I mentioned Rossethor before. Ah, dear Rossethor, he was the first man I ever committed myself to. Before him I had quite the reputation. Why shouldn't a woman enjoy a man on the same terms as a man enjoys a woman without joining with her in marriage? I am neither a spiteful woman that will not suffer my man around other women, I despair at such women, clawing, scratching, competing, should we women not be allies of one another?
Rossethor was one of The Bloody Dawn, a group of sellswords who made their home in Towerglan. Their Captain was a man named Hardoleth, a formidable man, and one who was to feature heavily in my life, he is after all my son's natural father. Hardoleth, took two of Rossethor's fingers for his part he played in maiming Burlnard, another in the sellsword company. Rossethor and a man named Dataak took Burlnards eye during a brutal beating they gave him. Yes, it was a dreadful act, but I did not agree with Captain Hardoleth's justice, and so I broke most of the windows in his mead hall. The Captain was a misunderstood man, for all that I had done, he took me in when I was homeless and we lived together as husband and wife for quite some time. You would think I would feel naught but bitterness towards a man who would abandon me on the day I birthed his son to return to the life of a bachelor, Nay, why cling to a man who no longer wants to be with you? We remained friends until he was taken from this world.
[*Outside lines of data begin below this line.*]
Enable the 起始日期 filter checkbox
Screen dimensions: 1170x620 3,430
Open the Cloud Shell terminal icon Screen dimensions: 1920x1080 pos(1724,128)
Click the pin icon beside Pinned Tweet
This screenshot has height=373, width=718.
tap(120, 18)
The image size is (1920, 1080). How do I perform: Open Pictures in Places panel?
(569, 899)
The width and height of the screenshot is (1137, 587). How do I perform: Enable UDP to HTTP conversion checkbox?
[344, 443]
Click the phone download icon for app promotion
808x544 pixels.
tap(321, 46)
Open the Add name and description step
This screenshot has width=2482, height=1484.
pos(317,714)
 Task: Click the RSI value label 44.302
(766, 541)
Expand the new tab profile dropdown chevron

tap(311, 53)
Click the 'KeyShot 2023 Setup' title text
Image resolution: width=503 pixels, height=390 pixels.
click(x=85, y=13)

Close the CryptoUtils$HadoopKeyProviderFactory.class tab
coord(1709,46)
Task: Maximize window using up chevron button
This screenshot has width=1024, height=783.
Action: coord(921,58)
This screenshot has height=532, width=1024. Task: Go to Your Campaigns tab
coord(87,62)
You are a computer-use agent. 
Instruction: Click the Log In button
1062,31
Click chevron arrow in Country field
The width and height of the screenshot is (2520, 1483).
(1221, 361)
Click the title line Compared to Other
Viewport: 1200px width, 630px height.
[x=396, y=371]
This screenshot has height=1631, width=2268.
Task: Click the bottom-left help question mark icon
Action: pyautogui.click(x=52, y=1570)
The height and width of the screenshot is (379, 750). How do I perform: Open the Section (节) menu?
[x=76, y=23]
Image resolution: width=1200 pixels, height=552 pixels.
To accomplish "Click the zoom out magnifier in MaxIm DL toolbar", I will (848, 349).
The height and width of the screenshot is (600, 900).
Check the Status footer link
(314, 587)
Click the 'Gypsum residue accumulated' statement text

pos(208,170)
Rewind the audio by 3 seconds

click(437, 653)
Rossethor repaid my affections by taking my best friend Nimeway for his lover, so I had to leave, and I broke every window in his damned house too. I have broken lots of windows in my time, windows in houses I have burgled in my days as a thief, windows of those who have angered me. So much broken glass, and ironically, the broken pane in Seaver's window was a mere accident, albeit still from a stone thrown in anger. Mayhaps it is fitting? After all being around Seaver is like treading on broken glass anyway. And is this what it has come to?
On the morrow, I will send a messenger to Seaver's with coin to pay for his window, I will even pay for the bars he has put up, after all I have been dealing with the bars he has placed around himself long enough.
What guile’s me the most, is for all my brave words, am I really ready to give up on my childhood friend? Perhaps he leaves me no choice! Where is he? He has not knocked on my door since it happened. You are such a fool Neyaa Sunngifu, leave well alone for no good can come of this!